Rösler: Gesundheitsreform Ein bisschen Kopfpauschale

Auftritt Rösler - der Gesundheitsminister präsentiert seine Reform und macht deutlich: Die Ärzteschaft kann ihm mal den Buckel runterrutschen. Wer ihn deshalb für einen Kämpfer gegen die Gesundheitslobby hält, der irrt. Die Zeche zahlt der Versicherte.

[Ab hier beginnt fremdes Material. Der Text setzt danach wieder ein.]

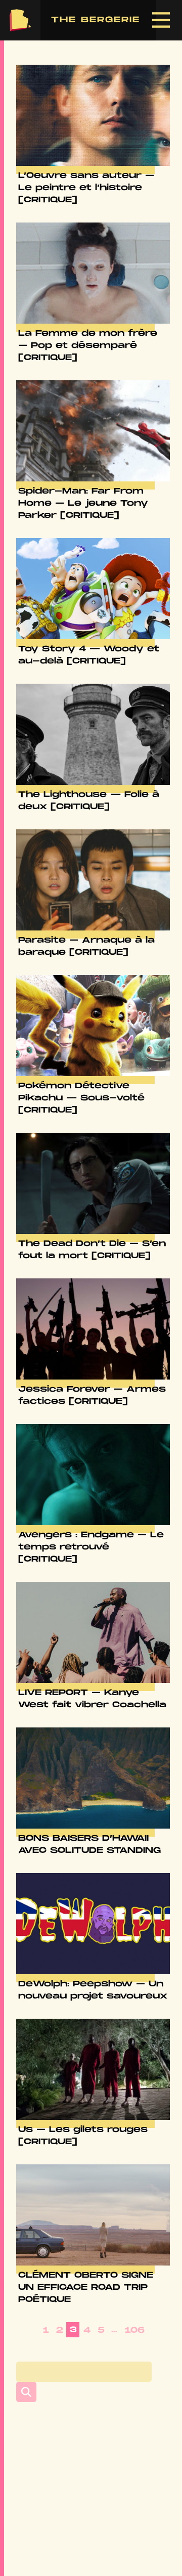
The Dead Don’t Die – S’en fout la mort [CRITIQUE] (92, 1250)
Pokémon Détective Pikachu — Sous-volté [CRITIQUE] (81, 1098)
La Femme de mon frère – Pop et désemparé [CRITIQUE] (87, 346)
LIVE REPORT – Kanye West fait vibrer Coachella (92, 1699)
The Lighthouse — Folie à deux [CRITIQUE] (88, 801)
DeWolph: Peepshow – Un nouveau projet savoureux (92, 1990)
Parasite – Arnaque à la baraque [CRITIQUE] (86, 946)
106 (135, 2330)
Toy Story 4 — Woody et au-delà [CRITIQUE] (88, 655)
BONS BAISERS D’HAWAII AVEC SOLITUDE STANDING (89, 1844)
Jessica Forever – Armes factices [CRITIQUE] (92, 1395)
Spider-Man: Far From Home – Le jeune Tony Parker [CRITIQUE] (83, 503)
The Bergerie (20, 20)
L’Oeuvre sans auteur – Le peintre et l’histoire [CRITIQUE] (86, 188)
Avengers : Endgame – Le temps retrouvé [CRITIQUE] (91, 1547)
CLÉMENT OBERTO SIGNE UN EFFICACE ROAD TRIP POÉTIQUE (85, 2287)
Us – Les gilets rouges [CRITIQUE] (83, 2136)
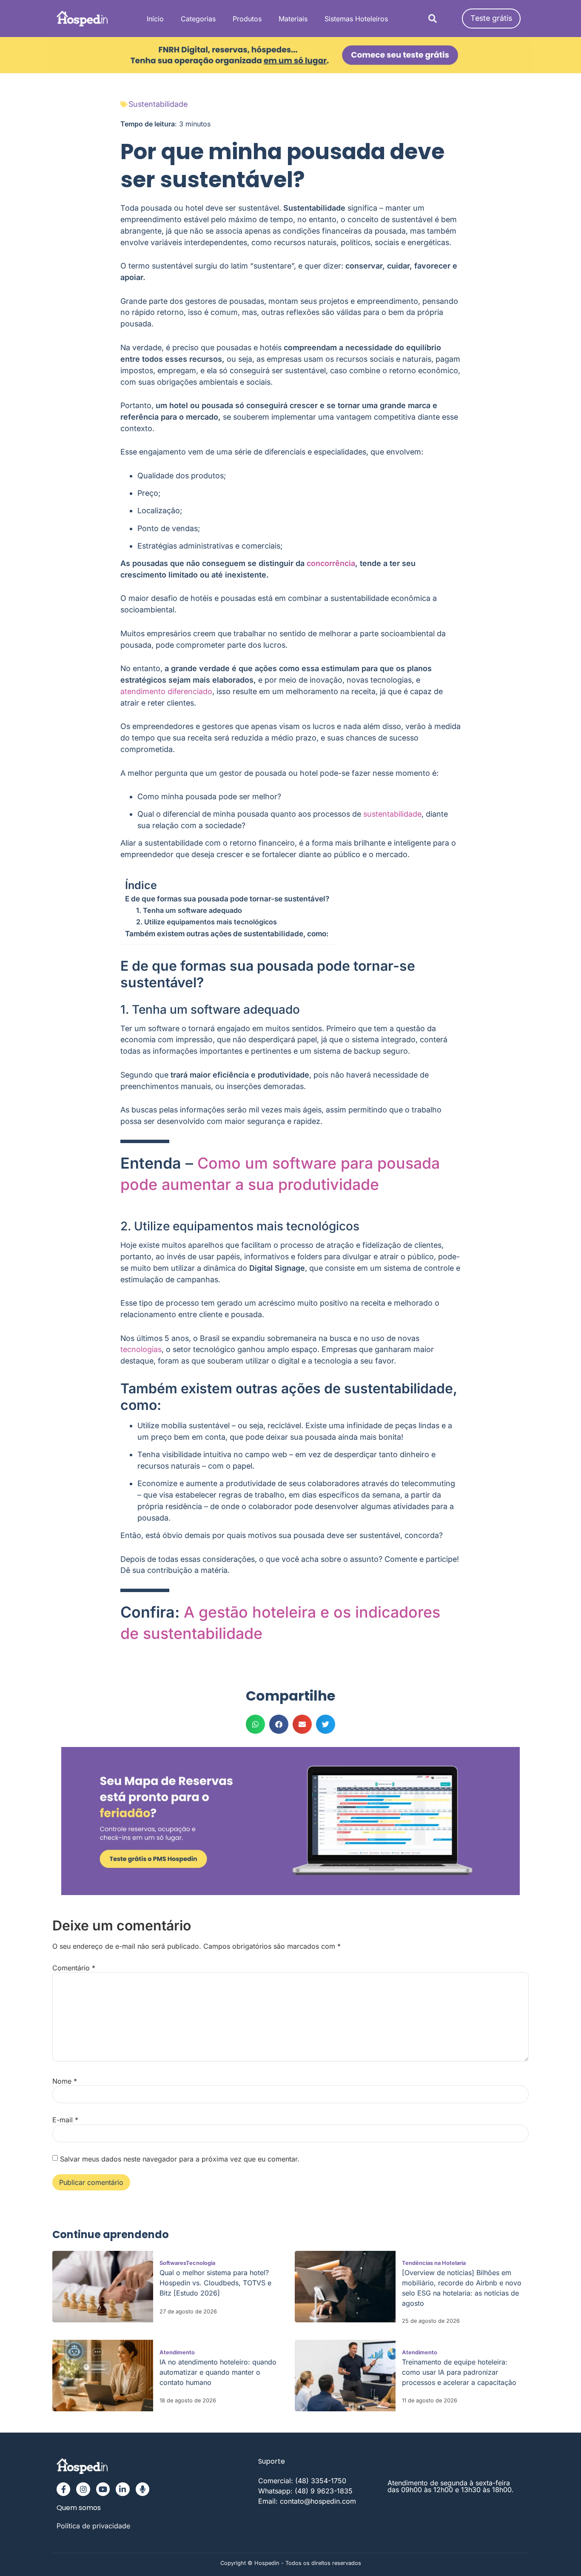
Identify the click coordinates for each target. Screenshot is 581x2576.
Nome (64, 2081)
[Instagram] (83, 2489)
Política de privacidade (93, 2526)
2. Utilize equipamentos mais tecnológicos (206, 922)
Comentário (73, 1967)
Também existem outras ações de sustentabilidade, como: (226, 933)
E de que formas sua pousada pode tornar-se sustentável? (227, 898)
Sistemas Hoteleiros (356, 18)
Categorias (198, 18)
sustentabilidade (392, 813)
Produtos (247, 18)
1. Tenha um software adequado (189, 910)
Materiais (293, 18)
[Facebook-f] (63, 2489)
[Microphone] (142, 2489)
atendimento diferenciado (166, 691)
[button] (432, 19)
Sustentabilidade (158, 104)
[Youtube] (103, 2489)
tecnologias (141, 1349)
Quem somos (79, 2508)
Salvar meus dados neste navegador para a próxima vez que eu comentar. (179, 2159)
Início (155, 18)
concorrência (331, 563)
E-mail (65, 2119)
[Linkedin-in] (122, 2489)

Von Thorsten Denkler, Berlin

Das wird die Ärzte in Deutschland nicht freuen, was ihnen Bundesgesundheitsminister Philipp Rösler (FDP) mitzuteilen hat. Die Ärzteschaft nämlich hat große Hoffnungen in die schwarz-gelbe Bundesregierung gesetzt. Mehr Geld, transparentere Bezahlung, weniger Bürokratie im Gesundheitswesen. Manche hatten ihre Patienten sogar offensiv zur Wahl der FDP aufgerufen. Weil es dann angeblich allen besser ginge.

Wir Ärzte sind eine wichtige Klientel der FDP, dachten die Weißkittel - zumindest bis heute. Bis Philipp Rösler im großen Saal der Berliner Bundespressekonferenz auftritt.

Es gebe 300.000 Ärzte in Deutschland, sagt Rösler lächelnd. Die hätten kaum gereicht, um den Wahlerfolg der FDP von 14,6 Prozent bei der Bundestagswahl zu erklären. Und heute gelte eben: Selbst wenn alle 300.000 Ärzte nicht mehr FDP wählten, "lassen sich die jetzigen Umfragewerte nicht erklären". Mit anderen Worten: Die Ärzteschaft kann ihm offenbar mal den Buckel runterrutschen. Eine Rolle, in der er sich gefällt.

Wer aber Rösler für einen Kämpfer gegen die Gesundheitslobby hält, der irrt. Das zeigt auch Röslers Finanzierungsgesetz für die gesetzliche Krankenversicherung, das er heute vorstellt. Es ist das größte und folgenreichste Gesetz, das Rösler bisher auf den Weg gebracht hat. In zwei Gesetzen hat er schon den Arzneimittelmarkt reformiert - in der Hoffnung, so die Pharma-Kosten in den Griff zu bekommen.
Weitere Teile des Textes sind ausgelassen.